| EXERCISE BRIEF |
From the listing below, copy each line that holds "computer".

----

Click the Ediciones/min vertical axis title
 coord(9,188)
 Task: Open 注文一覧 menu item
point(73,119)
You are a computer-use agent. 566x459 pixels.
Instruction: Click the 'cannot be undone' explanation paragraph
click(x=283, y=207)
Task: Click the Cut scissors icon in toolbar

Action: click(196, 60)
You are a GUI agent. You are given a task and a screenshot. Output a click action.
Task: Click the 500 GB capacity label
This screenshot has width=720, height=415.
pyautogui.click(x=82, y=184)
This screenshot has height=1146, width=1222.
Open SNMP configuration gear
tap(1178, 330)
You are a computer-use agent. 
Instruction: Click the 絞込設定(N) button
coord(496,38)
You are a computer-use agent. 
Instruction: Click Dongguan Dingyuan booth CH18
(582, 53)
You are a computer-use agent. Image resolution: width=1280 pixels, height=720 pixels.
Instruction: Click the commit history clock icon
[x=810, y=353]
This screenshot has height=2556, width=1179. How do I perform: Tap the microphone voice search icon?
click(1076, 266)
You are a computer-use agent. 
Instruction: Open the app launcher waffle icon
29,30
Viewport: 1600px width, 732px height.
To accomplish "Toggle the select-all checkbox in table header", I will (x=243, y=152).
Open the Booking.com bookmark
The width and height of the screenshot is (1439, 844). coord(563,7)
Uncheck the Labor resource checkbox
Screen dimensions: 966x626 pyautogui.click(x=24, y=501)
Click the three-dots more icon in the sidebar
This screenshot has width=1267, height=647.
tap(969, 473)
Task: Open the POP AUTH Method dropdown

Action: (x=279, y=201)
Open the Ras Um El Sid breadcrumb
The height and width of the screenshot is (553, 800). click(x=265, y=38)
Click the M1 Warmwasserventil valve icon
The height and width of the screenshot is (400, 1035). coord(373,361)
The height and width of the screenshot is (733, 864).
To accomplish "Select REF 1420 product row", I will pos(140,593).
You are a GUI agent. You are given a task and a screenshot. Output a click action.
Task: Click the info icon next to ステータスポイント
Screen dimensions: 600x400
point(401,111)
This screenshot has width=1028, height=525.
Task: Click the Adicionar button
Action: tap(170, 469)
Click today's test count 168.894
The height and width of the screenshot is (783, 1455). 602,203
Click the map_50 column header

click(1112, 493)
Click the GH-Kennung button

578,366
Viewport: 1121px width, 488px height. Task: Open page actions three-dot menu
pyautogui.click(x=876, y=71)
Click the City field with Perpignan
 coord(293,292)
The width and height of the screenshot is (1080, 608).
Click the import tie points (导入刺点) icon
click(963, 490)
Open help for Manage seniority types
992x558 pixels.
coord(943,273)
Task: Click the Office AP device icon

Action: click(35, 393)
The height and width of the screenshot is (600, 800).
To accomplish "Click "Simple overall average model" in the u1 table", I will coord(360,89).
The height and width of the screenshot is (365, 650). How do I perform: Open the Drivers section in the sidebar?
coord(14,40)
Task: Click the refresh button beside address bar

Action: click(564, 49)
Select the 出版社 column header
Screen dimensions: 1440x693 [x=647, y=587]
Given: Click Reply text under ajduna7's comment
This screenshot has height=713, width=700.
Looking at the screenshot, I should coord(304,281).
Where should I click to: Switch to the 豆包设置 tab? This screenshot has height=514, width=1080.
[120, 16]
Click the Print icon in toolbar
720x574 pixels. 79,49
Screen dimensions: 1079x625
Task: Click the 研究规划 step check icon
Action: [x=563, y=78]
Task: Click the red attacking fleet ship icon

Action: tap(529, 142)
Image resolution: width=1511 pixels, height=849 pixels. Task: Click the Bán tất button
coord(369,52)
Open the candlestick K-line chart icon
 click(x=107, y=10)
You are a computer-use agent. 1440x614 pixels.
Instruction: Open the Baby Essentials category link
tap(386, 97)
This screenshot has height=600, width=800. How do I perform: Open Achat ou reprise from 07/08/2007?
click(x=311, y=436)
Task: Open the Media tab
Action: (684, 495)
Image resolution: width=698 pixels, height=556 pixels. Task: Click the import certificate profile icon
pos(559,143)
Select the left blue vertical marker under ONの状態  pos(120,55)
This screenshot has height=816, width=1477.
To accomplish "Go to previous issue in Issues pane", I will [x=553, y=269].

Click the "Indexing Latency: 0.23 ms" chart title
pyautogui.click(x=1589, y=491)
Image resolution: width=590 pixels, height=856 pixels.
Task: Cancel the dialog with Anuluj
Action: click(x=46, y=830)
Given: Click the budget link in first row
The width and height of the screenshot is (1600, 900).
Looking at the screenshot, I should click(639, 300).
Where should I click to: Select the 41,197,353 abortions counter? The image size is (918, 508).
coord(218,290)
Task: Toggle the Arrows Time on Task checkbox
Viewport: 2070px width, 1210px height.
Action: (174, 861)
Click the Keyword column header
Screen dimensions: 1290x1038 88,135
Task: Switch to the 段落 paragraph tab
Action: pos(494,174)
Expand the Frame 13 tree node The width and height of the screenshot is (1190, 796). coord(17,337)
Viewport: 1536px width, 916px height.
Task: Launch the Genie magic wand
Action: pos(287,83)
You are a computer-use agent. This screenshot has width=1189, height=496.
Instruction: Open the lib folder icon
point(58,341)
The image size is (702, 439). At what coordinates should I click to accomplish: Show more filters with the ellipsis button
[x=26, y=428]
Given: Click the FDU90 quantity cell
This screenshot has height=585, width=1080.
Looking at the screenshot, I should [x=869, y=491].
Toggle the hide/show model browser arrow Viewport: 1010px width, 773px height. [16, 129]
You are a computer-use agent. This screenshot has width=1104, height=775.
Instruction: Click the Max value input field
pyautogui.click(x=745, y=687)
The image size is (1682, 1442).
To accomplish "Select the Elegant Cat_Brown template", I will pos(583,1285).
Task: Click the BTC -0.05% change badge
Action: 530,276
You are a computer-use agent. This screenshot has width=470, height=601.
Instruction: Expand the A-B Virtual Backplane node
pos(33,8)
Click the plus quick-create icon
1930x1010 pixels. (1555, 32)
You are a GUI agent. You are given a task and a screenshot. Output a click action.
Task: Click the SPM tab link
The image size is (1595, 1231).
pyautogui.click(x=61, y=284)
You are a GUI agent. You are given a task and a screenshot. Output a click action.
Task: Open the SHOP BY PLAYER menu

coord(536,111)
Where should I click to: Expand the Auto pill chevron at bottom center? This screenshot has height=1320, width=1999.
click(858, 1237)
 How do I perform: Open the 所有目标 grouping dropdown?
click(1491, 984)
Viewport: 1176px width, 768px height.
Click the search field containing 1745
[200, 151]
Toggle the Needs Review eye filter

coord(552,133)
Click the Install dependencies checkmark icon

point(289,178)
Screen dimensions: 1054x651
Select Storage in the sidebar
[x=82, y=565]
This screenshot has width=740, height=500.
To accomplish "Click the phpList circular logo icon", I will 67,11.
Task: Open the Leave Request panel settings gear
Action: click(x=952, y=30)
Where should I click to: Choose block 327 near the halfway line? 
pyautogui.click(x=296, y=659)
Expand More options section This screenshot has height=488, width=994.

----

| RESULT BELOW |
You are a computer-use agent. 566x459 pixels.
You are a computer-use agent. 
You are a computer-use agent. 
You are a computer-use agent. Image resolution: width=1280 pixels, height=720 pixels.
You are a computer-use agent. 
You are a computer-use agent. 1440x614 pixels.
You are a computer-use agent. This screenshot has width=1189, height=496.
You are a computer-use agent. This screenshot has width=1104, height=775.
You are a computer-use agent. This screenshot has width=470, height=601.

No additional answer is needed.